Warum wir endlich umkehren müssen!

In den Neunzigern hieß es bei jungen Familien, halb ernst, halb scherzhaft: Ohne Aldi und unsere Oma wüssten wir gar nicht, wie wir längskommen sollen.

1993 öffnete in Deutschland die 1. Tafel, um Menschen mit wenig Geld kostenfreie oder kostengünstige Lebensmittelversorgung zu sichern.
Heute, 25 Jahre später und 12 Jahre nach den Reformen, die wir als Agenda 2010 bezeichnen, gibt es deutschlandweit fast 1.000 Tafeln. Der Spruch den wir heute hören heißt: Ohne die Tafel wüsste ich nicht, wie ich meine Kinder satt bekommen kann. Und da ist kein Augenzwinkern dabei.
Die Tafeln helfen mehr als 1,5 Millionen Menschen! 23 Prozent von ihnen sind Kinder und Jugendliche, 23 Prozent Rentnerinnen und Rentner, die oft ihr ganzes Leben lang gearbeitet haben. 19 Prozent der Kunden der Tafeln erziehen alleine ihre Kinder. Der größte Teil der Erwachsenen im erwerbsfähigen Alter ist auf ALG-II- bzw. Sozialgeld angewiesen. Auch Spätaussiedler und Migranten sind überdurchschnittlich oft vertreten.

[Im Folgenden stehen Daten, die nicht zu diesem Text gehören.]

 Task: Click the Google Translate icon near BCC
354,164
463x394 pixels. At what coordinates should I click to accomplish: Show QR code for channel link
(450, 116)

Mehr als 15 Millionen Menschen leben In Deutschland in Armut und diese Zahl steigt jedes Jahr weiter an! Beinahe 3 Millionen Kinder sind arm, bei Alleinerziehenden sind das fast 50 Prozent der Kinder. Armut heute, das heißt vor allem Kinderarmut, Altersarmut und Mütterarmut. Und weiterhin gilt der Spruch „Einmal arm – immer arm.“ Für die meisten Menschen gibt es keinen Weg aus dieser Situation.
Als Sozialdemokratin bin ich nicht Willens, diese Zustände weiterhin so hinzunehmen. Ich will etwas dagegen tun! Und ich bin mir sicher, dass ich dafür in der SPD massenhaft Mitstreiterinnen und Mitstreiter finde.